[Supplied data]
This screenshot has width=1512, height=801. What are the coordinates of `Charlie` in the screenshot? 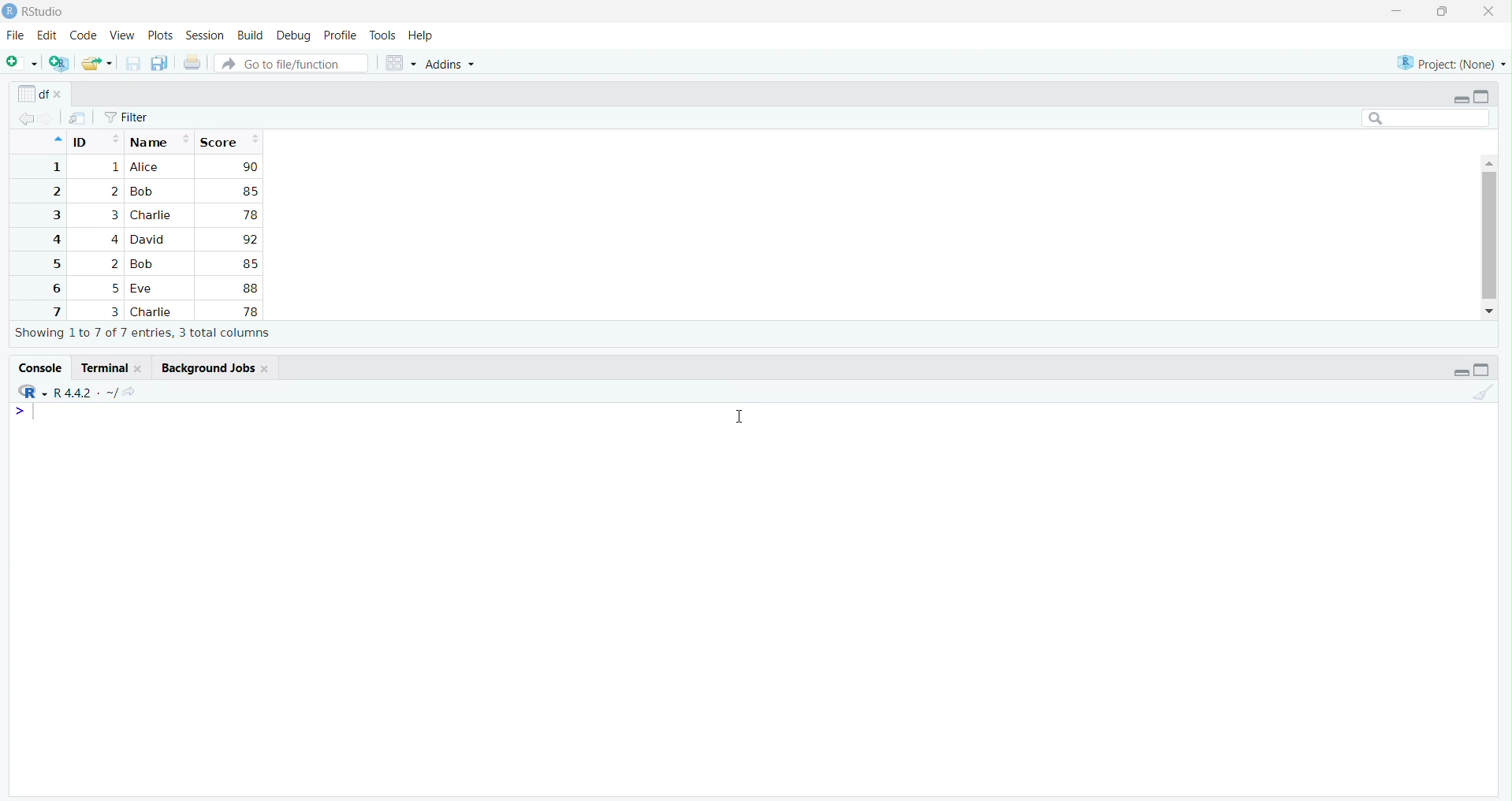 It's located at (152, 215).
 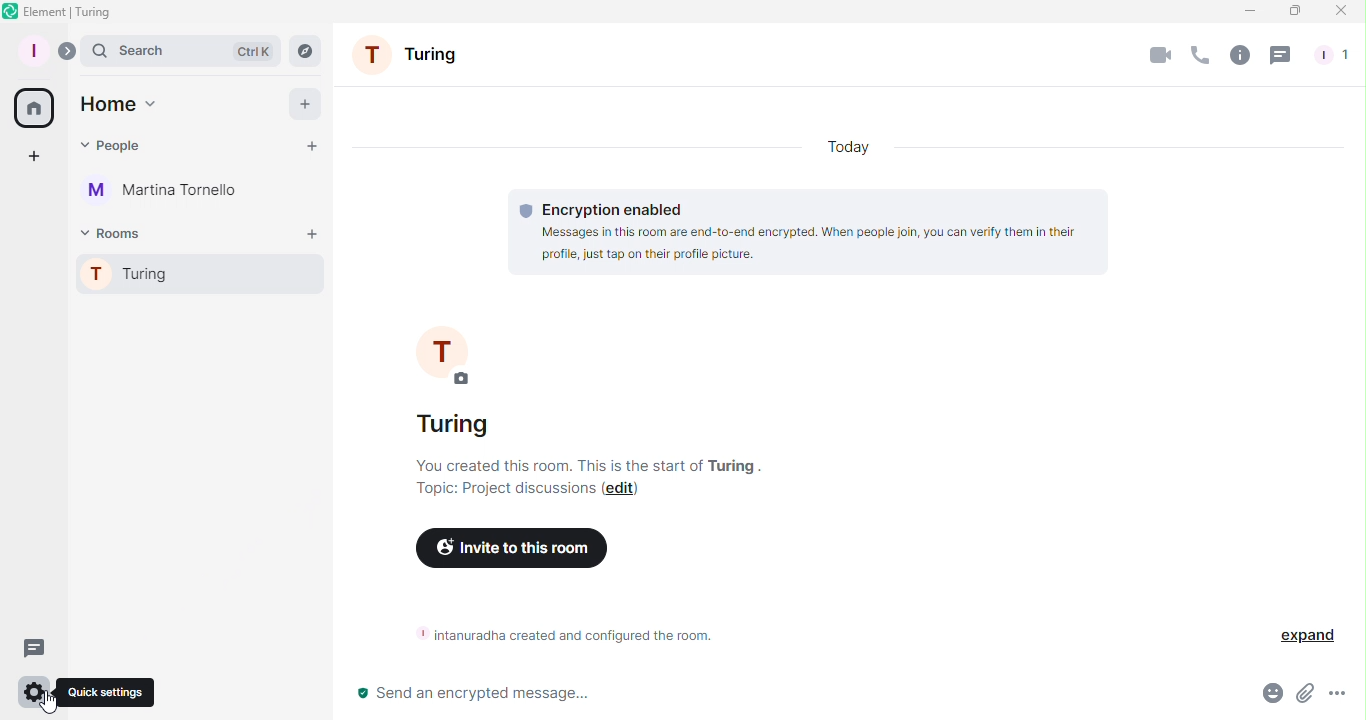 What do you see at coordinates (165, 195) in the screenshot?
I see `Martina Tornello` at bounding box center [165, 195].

---

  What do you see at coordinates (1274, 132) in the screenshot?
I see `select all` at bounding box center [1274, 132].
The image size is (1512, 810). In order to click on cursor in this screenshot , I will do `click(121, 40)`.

[Problem] Present the material as a Markdown table with the columns Row and Line, beginning at the line that contains "What do you see at coordinates (1274, 132)" and ending at the line that contains "The image size", with both of those lines included and blank lines omitted. Number the rows in the Row column and put each line's text in the Line column.

[The solution]
| Row | Line |
|---|---|
| 1 |   What do you see at coordinates (1274, 132) in the screenshot? |
| 2 | I see `select all` at bounding box center [1274, 132]. |
| 3 | The image size is (1512, 810). In order to click on cursor in this screenshot , I will do `click(121, 40)`. |